File No. 165.102/993
The Ambassador in Great Britain (Page) to the Secretary of State
[Received 7 p. m.]
4467. I am to-day in receipt of note from Foreign Office in the following sense. Due consideration has been given to my communication of June 7 based on your 3399, 6th, regarding shipment to the United States of dyestuffs of German origin. As explained in its note of June 2, cabled to the Department in my 4420, 5th, British Government felt it impossible to leave its offer of April 1915 open indefinitely, and the concessions made to the United States Government in the matter not having been taken advantage of for more than a year, British Government regrets its inability to consider a fresh concession under conditions which have now entirely changed. The note addressed to me on January 28, contents of which were cabled to the Department in my 3668, 29th,2 was not, and was not intended to be, a fresh undertaking to let the dyestuffs pass. It only related to the form of payment and with consignment of the materials should the transaction contemplated in the previous April mature. Even so, nothing was said as to the sum to be paid nor as to exact amount of dyestuffs, both of which would have had to form the subject of subsequent discussion and arrangement.

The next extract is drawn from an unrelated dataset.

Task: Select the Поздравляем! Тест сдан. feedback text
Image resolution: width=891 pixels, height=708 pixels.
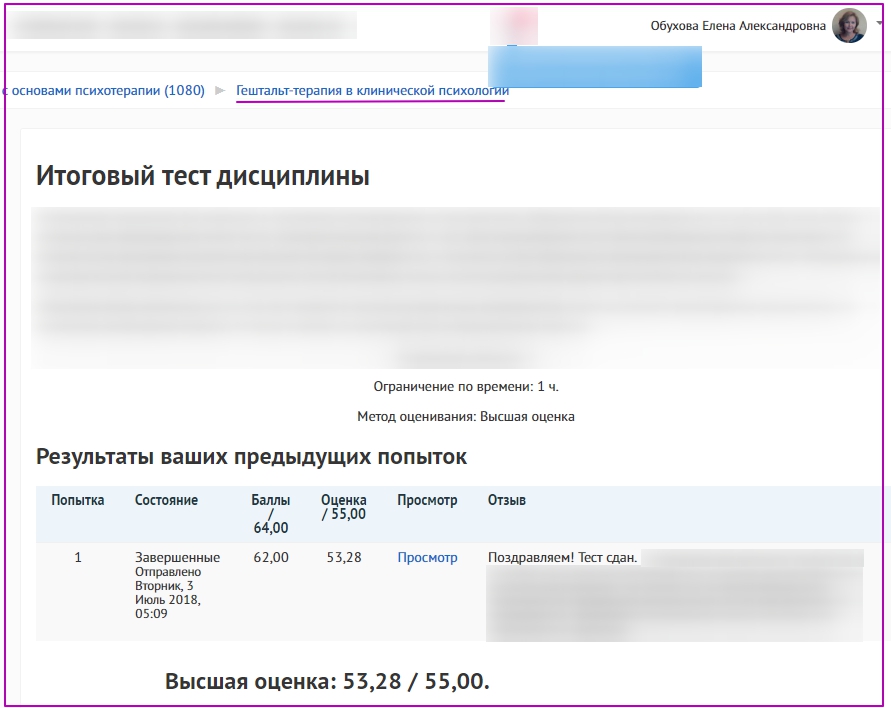Action: point(562,558)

Sir Edward Grey trusts that the explanation made in his note of June 2, along with the communication which British Ambassador [Page 561] at Washington was instructed to make to the United States Government, will meanwhile have convinced the State Department of the justice and reasonableness of British Government’s attitude in the matter. The entire matter has been earnestly and thoroughly presented. I fear that the foregoing represents the final decision of the British Government.